_ACTIVITY_:
Copy all lines below that use the word "right".

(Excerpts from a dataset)

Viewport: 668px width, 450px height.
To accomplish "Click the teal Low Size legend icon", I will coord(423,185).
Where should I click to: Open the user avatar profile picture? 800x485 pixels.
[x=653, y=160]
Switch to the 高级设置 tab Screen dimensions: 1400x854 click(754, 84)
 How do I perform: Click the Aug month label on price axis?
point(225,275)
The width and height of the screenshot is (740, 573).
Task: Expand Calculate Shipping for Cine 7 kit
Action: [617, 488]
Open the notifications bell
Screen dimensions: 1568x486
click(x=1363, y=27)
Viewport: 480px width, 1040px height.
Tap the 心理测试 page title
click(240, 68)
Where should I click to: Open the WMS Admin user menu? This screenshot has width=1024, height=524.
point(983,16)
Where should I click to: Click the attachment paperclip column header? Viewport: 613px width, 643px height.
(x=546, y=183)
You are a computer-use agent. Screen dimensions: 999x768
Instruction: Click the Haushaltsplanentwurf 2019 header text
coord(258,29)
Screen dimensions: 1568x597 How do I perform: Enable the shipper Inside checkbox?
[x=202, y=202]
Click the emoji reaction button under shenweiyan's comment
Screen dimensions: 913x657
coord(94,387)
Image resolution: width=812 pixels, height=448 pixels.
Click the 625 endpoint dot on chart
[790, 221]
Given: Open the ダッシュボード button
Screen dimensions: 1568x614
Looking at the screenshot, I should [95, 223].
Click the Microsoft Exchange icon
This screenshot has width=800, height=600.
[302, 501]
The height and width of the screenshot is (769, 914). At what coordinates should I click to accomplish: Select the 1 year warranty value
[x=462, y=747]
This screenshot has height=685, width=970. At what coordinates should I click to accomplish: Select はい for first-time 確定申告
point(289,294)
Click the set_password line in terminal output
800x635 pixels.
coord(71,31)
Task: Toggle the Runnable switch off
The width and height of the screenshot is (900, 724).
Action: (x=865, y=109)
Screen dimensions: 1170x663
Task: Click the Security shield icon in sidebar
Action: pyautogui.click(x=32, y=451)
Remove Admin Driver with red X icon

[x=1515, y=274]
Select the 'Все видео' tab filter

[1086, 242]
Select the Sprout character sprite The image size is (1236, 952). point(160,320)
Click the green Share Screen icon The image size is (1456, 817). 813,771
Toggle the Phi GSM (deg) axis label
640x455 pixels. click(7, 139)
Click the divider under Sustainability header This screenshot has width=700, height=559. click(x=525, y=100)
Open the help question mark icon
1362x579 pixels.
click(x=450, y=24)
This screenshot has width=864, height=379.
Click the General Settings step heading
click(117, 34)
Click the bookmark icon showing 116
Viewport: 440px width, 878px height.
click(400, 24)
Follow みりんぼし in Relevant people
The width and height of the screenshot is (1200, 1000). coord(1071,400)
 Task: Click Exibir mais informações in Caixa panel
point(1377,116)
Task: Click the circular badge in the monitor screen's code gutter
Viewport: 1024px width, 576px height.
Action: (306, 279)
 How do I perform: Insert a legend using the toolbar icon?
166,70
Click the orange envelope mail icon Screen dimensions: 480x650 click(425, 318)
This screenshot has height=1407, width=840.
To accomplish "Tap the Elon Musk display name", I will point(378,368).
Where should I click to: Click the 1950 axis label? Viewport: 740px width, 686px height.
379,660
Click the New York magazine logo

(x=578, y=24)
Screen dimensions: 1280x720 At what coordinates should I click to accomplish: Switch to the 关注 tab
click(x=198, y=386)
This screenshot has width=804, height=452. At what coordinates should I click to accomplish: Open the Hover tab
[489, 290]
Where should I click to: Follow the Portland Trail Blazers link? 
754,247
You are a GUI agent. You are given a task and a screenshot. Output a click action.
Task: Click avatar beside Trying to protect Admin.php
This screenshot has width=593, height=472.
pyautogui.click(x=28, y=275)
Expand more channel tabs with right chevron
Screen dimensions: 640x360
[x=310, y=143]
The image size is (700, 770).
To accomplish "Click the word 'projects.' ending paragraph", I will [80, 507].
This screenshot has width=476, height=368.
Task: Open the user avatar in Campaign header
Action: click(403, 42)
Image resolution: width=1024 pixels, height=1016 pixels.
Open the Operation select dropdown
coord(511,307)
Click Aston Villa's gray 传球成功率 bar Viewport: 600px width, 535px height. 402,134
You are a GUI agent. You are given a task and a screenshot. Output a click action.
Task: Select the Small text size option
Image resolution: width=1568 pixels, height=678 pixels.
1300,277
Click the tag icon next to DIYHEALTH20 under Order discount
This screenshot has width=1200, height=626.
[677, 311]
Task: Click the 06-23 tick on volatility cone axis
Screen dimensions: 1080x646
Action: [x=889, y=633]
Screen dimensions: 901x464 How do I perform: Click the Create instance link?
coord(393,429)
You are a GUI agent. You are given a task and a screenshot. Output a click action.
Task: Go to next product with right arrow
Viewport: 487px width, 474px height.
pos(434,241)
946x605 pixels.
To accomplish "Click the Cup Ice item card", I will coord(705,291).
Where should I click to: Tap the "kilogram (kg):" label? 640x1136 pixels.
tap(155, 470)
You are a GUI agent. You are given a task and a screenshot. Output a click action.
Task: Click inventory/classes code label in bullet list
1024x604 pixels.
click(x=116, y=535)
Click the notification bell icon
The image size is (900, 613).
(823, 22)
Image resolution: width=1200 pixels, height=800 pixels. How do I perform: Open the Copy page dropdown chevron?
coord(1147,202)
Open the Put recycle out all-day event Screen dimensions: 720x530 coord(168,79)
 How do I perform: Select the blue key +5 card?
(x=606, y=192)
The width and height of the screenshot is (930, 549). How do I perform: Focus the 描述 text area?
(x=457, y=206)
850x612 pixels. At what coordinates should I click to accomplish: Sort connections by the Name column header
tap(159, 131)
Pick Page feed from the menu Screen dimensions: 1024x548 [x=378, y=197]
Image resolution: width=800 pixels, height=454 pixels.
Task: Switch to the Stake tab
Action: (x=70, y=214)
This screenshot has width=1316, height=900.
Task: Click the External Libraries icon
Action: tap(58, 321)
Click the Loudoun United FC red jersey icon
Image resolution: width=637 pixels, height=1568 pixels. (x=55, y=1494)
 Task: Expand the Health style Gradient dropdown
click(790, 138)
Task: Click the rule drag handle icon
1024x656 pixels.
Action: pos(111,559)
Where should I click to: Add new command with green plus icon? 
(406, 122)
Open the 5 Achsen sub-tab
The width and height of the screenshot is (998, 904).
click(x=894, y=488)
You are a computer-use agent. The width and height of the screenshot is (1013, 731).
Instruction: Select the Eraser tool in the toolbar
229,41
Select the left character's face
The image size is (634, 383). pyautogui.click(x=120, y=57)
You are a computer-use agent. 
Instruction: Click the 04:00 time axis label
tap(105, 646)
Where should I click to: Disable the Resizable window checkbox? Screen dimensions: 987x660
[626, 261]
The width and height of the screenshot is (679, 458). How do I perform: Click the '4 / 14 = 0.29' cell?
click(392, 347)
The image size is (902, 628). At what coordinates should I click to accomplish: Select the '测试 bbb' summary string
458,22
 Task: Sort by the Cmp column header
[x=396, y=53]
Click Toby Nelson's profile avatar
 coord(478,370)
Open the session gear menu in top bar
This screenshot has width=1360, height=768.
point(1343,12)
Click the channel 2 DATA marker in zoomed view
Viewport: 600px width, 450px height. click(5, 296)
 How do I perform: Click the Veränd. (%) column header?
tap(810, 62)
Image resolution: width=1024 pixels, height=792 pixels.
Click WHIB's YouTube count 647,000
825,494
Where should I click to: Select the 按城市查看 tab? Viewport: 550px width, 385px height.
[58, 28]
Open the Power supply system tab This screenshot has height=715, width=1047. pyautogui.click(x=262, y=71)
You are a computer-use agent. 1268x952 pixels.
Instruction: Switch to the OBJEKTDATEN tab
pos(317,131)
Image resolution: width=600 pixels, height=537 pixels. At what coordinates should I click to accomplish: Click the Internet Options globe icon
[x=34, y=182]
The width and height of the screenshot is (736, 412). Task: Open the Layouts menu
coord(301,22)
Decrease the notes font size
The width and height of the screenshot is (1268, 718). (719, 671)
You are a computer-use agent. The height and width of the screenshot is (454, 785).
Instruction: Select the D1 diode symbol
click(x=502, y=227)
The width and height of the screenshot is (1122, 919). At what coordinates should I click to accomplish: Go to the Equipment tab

_SOLUTION_:
Expand more channel tabs with right chevron
Task: Go to next product with right arrow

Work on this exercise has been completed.